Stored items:

==================================================

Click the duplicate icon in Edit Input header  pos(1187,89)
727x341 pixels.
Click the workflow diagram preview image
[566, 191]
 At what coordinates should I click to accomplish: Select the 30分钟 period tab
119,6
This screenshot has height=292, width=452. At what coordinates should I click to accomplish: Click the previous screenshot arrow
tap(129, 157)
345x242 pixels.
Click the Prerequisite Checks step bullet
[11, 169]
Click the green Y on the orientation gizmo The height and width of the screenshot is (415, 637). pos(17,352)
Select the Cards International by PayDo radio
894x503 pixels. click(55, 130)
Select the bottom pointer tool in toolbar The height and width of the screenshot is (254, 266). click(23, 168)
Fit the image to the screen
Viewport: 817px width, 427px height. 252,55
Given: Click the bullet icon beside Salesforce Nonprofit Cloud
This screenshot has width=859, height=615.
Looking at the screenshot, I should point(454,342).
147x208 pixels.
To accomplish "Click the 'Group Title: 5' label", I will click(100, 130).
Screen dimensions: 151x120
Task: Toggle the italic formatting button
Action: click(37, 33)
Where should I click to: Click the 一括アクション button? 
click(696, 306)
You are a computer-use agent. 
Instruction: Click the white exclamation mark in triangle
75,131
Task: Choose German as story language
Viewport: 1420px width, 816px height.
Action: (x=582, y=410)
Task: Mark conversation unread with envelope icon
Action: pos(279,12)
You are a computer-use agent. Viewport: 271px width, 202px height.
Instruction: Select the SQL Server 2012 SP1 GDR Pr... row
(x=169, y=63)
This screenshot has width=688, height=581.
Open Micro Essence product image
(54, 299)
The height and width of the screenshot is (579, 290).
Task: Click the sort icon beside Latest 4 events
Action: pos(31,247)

==================================================

■ Requirement ■
Retype everything in the records from the line containing "Where should I" down to the final line, including both of those lines, without changing anything.

■ Completed exercise ■
Where should I click to: Click the 一括アクション button? 
click(696, 306)
You are a computer-use agent. 
Instruction: Click the white exclamation mark in triangle
75,131
Task: Choose German as story language
Viewport: 1420px width, 816px height.
Action: (x=582, y=410)
Task: Mark conversation unread with envelope icon
Action: pos(279,12)
You are a computer-use agent. Viewport: 271px width, 202px height.
Instruction: Select the SQL Server 2012 SP1 GDR Pr... row
(x=169, y=63)
This screenshot has width=688, height=581.
Open Micro Essence product image
(54, 299)
The height and width of the screenshot is (579, 290).
Task: Click the sort icon beside Latest 4 events
Action: pos(31,247)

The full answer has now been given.